Worauf kommt es beim Firefighter Combat Challenge an?
Entscheidend sind Schnellkraft, Wille – und natürlich die Technik. Als Einzelstarter haben wir fünf Disziplinen zu bewältigen, im Tandem-Wettbewerb werden diese aufgeteilt. Bei der Staffel übernimmt jeder eine Disziplin.

Haben die Aufgaben mit der Feuerwehr zu tun?
Das sind alles Tätigkeiten und körperliche Belastungen, die uns im Einsatzfall erwarten können. Nur sehr komprimiert.

Was ist Ihre Lieblingsdisziplin?
Lieblingsdisziplin ist eigentlich kein guter Begriff. Schön sind die ja alle nicht. Ich habe meine Stärken im Schläuche ziehen und beim Hämmern.

Und was fällt Ihnen am Schwersten?
Ganz am Schluss die 80 Kilogramm schwere Puppe zu ziehen. Das ist sicher für alle Teilnehmer der schwerste Teil. Man ist körperlich schon am Ende.

Gehen Sie in voller Montur an den Start?
In kompletter Feuerwehrschutzausrüstung – mit Helm, Handschuhen und Atemschutzgerät. So, wie wir als Feuerwehrleute in den Einsatz gehen würden. Allein die Ausrüstung wiegt zwischen 20 und 22 Kilogramm.

Dürfen sich Zuschauer auch versuchen oder ist das zu gefährlich?
In den Pausen zwischen den Wettkämpfen ist jeder willkommen, das auszuprobieren. Diese Veranstaltungen sollen ja immer auch Werbung für die Feuerwehren sein – und jedem anschaulich machen, welche Anforderungen und körperlichen Belastungen bestehen.

Im Mai waren Sie mit André Raschen beim Stairrun in Berlin dabei. Wie viele Stufen mussten Sie erklimmen?
770 Stufen bis ins 39. Obergeschoss des Park-Inn Hotels. Grob geschätzt sind das 110 Höhenmeter, die man bewältigen muss.

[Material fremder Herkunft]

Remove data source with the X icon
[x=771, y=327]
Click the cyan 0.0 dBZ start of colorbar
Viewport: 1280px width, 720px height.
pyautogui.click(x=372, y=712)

Wie lange haben Sie dafür gebraucht?
Die richtig Guten liegen bei knapp unter sechs Minuten. Unser persönliches Ziel ist immer eine Zeit von unter zehn Minuten. In diesem Jahr waren wir nicht ganz so gut. Wir haben knapp über zwölf gebraucht.

Da waren Sie sicher froh, dass es für den Rückweg einen Fahrstuhl gab?
Hoch darf man mich ja gerne zweimal schicken, aber runter gehe ich nicht. Mit 20 Kilogramm auf dem Rücken geht das ganz schön auf die Knie.